そのため、WordPressがFTP経由でファイルを操作する際に、
/sample/sample/wp/
がFTP上のどのディレクトリに対応しているのか、自動的に正しく判定できていないのではないかと考えました。
対応
wp-config.php に、FTP上のWordPress本体とプラグインディレクトリの場所を明示しました。
define( 'FTP_BASE', '/sample/sample/wp/' );
define( 'FTP_PLUGIN_DIR', '/sample/sample/wp/wp-content/plugins/' );
FTP_BASE はWordPress本体のルートディレクトリです。
/sample/sample/wp/
FTP_PLUGIN_DIR はプラグインディレクトリです。
/sample/sample/wp/wp-content/plugins/
今回は FS_METHOD は指定していません。
確認結果で、
get_filesystem_method(): ftpext
となっており、WordPress自身がFTP方式を選択できていたためです。
また、FTP_CONTENT_DIR についても今回は指定していません。
必要な設定だけを追加する形にしました。
結果
設定後、SiteGuard WP Pluginのアップデートを再度実行したところ、正常に更新できました。

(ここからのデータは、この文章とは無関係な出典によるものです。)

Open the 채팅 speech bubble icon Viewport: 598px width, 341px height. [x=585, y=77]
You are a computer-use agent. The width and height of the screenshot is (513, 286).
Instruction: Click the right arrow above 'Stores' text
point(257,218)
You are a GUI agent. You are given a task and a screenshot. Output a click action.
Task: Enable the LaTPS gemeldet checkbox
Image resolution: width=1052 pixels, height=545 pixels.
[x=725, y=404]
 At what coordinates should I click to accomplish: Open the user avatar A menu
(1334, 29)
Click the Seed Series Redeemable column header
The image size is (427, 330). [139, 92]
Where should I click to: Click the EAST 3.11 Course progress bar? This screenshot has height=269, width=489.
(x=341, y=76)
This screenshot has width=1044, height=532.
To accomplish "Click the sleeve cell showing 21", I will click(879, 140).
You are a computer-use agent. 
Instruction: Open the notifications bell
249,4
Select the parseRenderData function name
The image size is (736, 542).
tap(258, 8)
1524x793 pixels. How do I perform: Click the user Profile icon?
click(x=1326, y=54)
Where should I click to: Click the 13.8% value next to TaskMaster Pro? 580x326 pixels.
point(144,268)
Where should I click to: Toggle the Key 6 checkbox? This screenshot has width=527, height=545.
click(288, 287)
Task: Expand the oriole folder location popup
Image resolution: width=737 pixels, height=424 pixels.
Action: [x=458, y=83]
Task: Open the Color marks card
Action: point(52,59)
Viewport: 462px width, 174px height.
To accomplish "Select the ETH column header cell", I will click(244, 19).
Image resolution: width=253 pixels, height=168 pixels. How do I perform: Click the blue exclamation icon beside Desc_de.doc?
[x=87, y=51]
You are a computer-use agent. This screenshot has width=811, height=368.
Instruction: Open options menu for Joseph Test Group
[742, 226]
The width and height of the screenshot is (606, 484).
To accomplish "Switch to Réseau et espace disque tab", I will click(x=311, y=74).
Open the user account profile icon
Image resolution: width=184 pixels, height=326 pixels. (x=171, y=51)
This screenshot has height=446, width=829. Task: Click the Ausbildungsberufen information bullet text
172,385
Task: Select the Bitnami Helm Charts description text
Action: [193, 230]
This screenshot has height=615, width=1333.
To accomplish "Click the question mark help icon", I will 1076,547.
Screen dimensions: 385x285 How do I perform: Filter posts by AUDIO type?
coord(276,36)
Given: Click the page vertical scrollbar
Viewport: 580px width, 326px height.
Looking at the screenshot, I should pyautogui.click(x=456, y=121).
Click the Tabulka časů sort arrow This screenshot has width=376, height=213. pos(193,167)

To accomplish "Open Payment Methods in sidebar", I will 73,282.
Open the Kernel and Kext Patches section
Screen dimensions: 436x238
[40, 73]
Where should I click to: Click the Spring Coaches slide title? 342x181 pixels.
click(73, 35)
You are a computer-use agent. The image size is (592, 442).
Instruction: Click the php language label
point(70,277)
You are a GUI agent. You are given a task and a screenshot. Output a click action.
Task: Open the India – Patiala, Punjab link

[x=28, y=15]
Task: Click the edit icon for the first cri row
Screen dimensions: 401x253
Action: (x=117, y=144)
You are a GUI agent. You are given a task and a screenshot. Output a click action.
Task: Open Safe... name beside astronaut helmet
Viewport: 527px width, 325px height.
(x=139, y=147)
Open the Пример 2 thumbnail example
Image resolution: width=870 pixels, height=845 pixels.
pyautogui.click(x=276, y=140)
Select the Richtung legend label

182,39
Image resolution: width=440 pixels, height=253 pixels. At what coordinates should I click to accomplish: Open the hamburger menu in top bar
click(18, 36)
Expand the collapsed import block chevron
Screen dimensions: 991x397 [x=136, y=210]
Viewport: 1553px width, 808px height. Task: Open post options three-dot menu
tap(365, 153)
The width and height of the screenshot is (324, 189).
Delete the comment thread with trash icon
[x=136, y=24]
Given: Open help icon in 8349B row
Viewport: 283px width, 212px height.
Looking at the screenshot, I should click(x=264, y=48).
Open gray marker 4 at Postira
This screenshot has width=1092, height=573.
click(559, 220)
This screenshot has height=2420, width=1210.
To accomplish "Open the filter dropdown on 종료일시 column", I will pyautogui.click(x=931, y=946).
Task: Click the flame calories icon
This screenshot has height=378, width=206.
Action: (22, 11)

さらに、そのままWordPress本体のアップデートも実行しましたが、こちらも問題なく完了しました。
最終的な設定は次の2つだけです。
define( 'FTP_BASE', '/sample/sample/wp/' );
define( 'FTP_PLUGIN_DIR', '/sample/sample/wp/wp-content/plugins/' );
今回のポイント
今回のエラー、
WordPress のコンテンツディレクトリ (wp-content) が見つかりません。
だけを見ると、wp-content のパーミッションや所有者に問題があるように見えます。
しかし、実際には wp-content は存在しており、WordPressからも読み取り可能でした。
問題だったのは、PHPから見たWordPressのパスと、FTP経由でWordPressがファイル操作するときのパスの対応関係です。
特に、
- PHPから直接WordPressファイルへ書き込めない
- WordPressの更新にFTPを使用している
- FTPログイン時の初期ディレクトリとWordPress本体の場所が異なる
- WordPressをサブディレクトリに設置している
といった環境では、FTP_BASE などの設定が必要になる場合があります。
同じエラーが発生した場合は、パーミッションだけを見るのではなく、WordPressが使用しているファイルシステム方式とFTP上のパスも確認した方がよさそうです。
補足:確認用PHPは削除する
今回の調査では、ABSPATH や WP_CONTENT_DIR などを表示する確認用PHPを一時的に設置しました。
これらの情報にはサーバー内部の絶対パスが含まれるため、調査が終わったら確認用PHPは必ず削除しておきます。